* _Extrait présenté_:
------------------------------------------------------------------------
« La littérature, comme toute forme d’art, est l’aveu que la
vie ne suffit pas. » Fernando Pessoa
Le vide, le Vivant. Depuis
longtemps, je me questionne et observe le travail créateur. Ces introspections
et ces questionnements, toujours liés à l’œuvre et à son développement, ouvrent
sur du plus lointain. Alors, ces pensées vis-à-vis de l’agir créateur me
ramènent à l’artiste dans son espace vide, son atelier, au centre d’une négation,
là où l’existence est remise à plus tard.
Je ne cherche pas à comprendre
comment se « fait » une œuvre d’art, mais à percevoir ce qui, dans le
développement processuel de l’objet de création, se pose comme captation et
comme renoncement dans l’espace vivant de l’atelier, ce qui dans la praxis, est
au centre de l’émergence de l’œuvre.
La chose la plus importante me
semble être le lien, le contact que nous entretenons avec le Vivant. Une œuvre
se bâtira sur une base d’échanges — écoute, réception — qui s’effectueront tant
au niveau de la pensée, de l’émotion que de l’intellectualité. Le processus
comme l’aboutissement d’un objet de création opèrent sous le signe de
l’inachèvement dans un esprit marqué par l’incertitude et l’infinitude qui
accompagneront l’artiste tout au long de son parcours. Ainsi, ses motivations
et sa pratique sont déterminées par une observation attentive et libre de
l’immobile, du silence, de l’absence, entre autres.
L’élan de nécessité qui inspire et
conduit les artistes dans leur travail est aussi question de bonté. Celle-ci concerne non seulement
la motivation de l’artiste, mais interroge sa présence, la place qu’il
revendique et conquiert au sein du processus créateur et qui intervient, par la
force des choses, dans l’œuvre en devenir.
------------------------------------------------------------------------
* _Données enregistrées_:
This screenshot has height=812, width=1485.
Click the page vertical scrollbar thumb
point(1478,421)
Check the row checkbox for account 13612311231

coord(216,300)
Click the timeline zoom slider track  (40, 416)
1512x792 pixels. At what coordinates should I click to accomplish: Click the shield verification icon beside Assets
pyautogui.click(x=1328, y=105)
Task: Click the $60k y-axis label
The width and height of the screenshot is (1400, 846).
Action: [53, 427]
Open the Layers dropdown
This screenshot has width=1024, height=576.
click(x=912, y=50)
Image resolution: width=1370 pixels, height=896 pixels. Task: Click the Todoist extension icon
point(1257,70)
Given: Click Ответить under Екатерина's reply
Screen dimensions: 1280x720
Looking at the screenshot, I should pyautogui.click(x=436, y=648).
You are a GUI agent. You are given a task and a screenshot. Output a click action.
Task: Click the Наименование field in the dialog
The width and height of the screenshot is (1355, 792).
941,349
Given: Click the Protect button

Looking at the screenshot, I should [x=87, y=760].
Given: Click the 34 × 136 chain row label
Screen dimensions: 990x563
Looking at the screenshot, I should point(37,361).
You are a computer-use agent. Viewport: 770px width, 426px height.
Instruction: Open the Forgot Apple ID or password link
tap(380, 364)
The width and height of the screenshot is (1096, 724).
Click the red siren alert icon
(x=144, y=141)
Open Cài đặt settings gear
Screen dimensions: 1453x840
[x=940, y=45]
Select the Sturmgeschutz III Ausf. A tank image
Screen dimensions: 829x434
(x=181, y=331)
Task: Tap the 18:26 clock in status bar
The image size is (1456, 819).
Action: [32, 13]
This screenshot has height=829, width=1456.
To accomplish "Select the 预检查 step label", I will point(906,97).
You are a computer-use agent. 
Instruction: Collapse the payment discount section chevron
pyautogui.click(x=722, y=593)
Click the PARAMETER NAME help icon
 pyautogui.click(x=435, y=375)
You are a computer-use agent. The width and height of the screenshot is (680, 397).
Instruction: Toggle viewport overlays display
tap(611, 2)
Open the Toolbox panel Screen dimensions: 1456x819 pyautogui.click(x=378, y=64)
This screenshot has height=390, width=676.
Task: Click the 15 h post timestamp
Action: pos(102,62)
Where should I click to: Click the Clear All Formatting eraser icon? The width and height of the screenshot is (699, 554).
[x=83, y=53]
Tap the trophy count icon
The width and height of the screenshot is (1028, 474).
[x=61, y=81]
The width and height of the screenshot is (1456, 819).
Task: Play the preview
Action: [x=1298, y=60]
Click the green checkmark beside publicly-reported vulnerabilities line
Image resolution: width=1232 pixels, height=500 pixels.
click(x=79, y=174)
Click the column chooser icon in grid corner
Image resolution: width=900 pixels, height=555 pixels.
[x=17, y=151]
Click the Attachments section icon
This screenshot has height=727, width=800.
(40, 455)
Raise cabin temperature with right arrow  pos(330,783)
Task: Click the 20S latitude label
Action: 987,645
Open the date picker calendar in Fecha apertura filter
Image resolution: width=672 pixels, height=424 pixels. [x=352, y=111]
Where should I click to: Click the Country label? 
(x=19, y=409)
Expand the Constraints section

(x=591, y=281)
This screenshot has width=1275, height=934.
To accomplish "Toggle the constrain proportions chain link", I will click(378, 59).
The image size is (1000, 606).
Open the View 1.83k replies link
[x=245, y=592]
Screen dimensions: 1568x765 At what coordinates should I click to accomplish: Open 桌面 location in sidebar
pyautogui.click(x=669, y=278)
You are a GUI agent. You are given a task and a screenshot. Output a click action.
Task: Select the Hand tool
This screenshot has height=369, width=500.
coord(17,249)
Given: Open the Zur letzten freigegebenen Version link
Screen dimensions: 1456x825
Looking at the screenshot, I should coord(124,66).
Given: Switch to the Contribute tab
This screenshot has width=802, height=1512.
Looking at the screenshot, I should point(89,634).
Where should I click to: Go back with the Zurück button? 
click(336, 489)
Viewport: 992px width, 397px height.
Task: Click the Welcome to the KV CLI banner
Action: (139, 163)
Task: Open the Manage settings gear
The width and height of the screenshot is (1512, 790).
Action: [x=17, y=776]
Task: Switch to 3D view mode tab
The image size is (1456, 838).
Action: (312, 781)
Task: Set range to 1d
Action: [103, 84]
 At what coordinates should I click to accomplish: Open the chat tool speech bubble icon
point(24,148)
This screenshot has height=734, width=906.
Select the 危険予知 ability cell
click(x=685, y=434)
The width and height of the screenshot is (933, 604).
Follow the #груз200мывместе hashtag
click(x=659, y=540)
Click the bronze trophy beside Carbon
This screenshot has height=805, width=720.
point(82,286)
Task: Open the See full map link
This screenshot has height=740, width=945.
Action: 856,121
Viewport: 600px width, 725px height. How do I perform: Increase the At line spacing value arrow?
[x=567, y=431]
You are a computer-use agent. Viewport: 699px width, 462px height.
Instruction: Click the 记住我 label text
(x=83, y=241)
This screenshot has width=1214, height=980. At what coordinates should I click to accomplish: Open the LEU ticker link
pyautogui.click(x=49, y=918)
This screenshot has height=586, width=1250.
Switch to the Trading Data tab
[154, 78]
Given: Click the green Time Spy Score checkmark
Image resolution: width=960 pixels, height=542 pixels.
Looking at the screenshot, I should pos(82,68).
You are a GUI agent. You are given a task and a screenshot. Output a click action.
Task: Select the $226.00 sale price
------------------------------------------------------------------------
* _Consigne A_: Résumez l'extrait présenté en deux phrases, s'il vous plaît.
* _Consigne B_: D'après l'extrait présenté, quelle chose semble la plus importante ?
Les enregistrements n'ont aucun rôle dans ce travail.

* _Réponse complète A_: Le texte observe le travail créateur, qui ramène à l'artiste dans l'espace vide de son atelier, et cherche à percevoir ce qui, dans la praxis, se pose comme captation et comme renoncement au centre de l'émergence de l'œuvre. Il tient pour essentiel le lien avec le Vivant, décrit l'œuvre comme bâtie sur des échanges et placée sous le signe de l'inachèvement, et relie l'élan de nécessité des artistes à une question de bonté.

* _Réponse complète B_: Le lien, le contact que nous entretenons avec le Vivant.